First, I should introduce the men behind the AFNI software. They are, in no particular order:

-Bob Cox: Founder of AFNI back at the Medical College of Wisconsin in 1993/1994. Is the hive mind of the AFNI crew, and leads the development of new features and tools.

-Rick Reynolds: Specialist in developing “uber” scripts that create the nuts-and-bolts Unix scripts through graphical user interfaces (GUIs). Up until a few years ago, people still made their scripts from scratch, cobbling together different commands in ways that seemed reasonable. With the new uber scripts, users can point and click on their data and onsets files, and select different options for the preprocessing stream. I’ll be covering these more later.

-Ziad Saad: Developer of the Surface Mapper (SUMA) which talks to AFNI and projects 3D volumetric blobs onto a 2D surface. This allows a more detailed look at activation patterns along the banks of cortical gyri and within the sulci, and produces much sexier looking pictures. I will also discuss this more later.

-Gang Chen: Statistics specialist and creator of the 3dMEMA and 3dLME statistical programs. An excellent resource for statistics-related problems after you’ve screwed up or just can’t figure out how you should model your data.

-Daniel Glen: Registration expert and developer of AFNI’s alignment program, align_epi_anat.py.

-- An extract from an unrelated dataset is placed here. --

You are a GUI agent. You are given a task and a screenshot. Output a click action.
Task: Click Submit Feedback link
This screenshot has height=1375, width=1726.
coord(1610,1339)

As I mentioned, the lectures themselves were primarily an introduction to how fMRI data analysis works at the single-subject level. The philosophy driving the development of AFNI is that the user should be able to stay close to his or her data, and be able to check it easily. AFNI makes this incredibly easy, especially with the development of higher-level processing scripts, and the responsibility of the user is to understand both a) what is going on, and b) what is being processed at each step. Using the program uber_subject.py (to be discussed in detail later), a script called @ss_review_driver is generated, which allows the user to easily check censored TRs, eyeball registration, and review the design matrix. This takes only a couple of minutes per subject, and in my opinion is more efficient and more intuitive than clicking through SPM’s options (although SPM’s approach to viewing the design matrix, where one can point and click on each beta for each regressor, is still far better than any other interface I have used).

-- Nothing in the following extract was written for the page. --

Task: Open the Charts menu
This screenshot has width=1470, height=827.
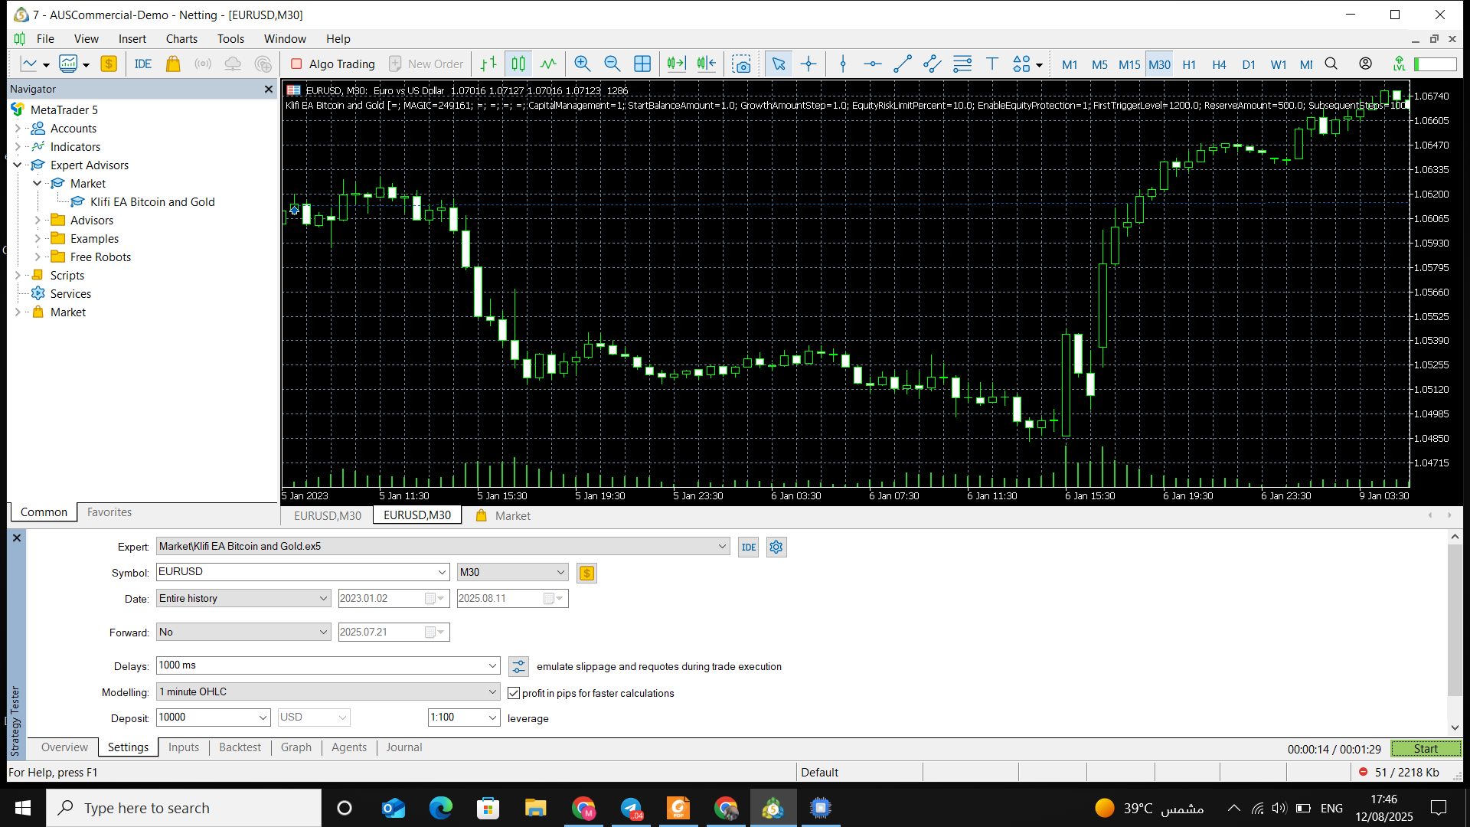Action: pyautogui.click(x=181, y=38)
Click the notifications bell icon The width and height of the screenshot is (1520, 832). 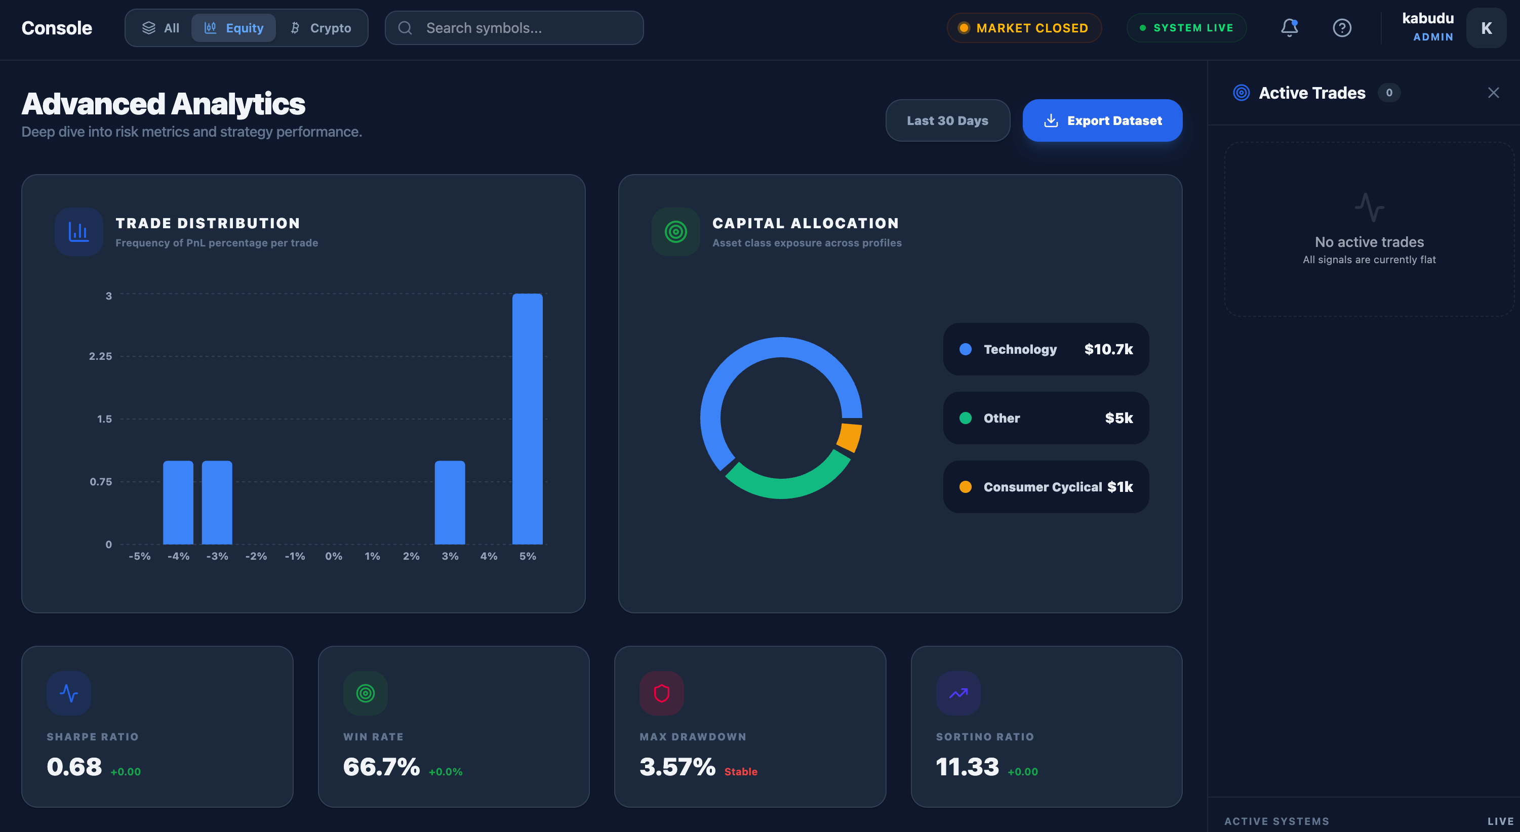coord(1289,28)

A couple of observations during the lectures:

-There is a new program called 3dREML (Restricted Maximum Likelihood) that takes into account both the estimate of the beta for each regressor, and its variance. This information is then taken to the second level for the group analysis, in which betas from subjects with high variance are weighted less than subjects with a much tighter variance around each estimate. It is a concept akin to Bayesian “shrinkage”, in which the estimate of a parameter is constrained around a certain estimate if the majority of the data is around that estimate, which attenuates the effect of outliers. The second-level program – a tool called 3dMEMA (Mixed-Effects Meta-Analysis) – uses the results from 3dREML.

-Daniel Glen discussed some new features that will be implemented in AFNI’s registration methods, such as new atlases for monkey and rat populations. In addition, you can create your own atlas, and use that for determining where an activation occurred. Still in the works: Enabling AFNI’s built-in atlas searcher, whereami, to link up with web-based atlases, as well as display relevant literature and theories associated with the selected region / voxel. This is similar to Caret’s method of displaying what a selected brain region is hypothesized to do.

That’s about it for today. Tomorrow will be covering the interactive features of AFNI, including looking at anatomical-EPI registration and overlaying idealized timecourses (i.e., your model) on top of raw data. Hot!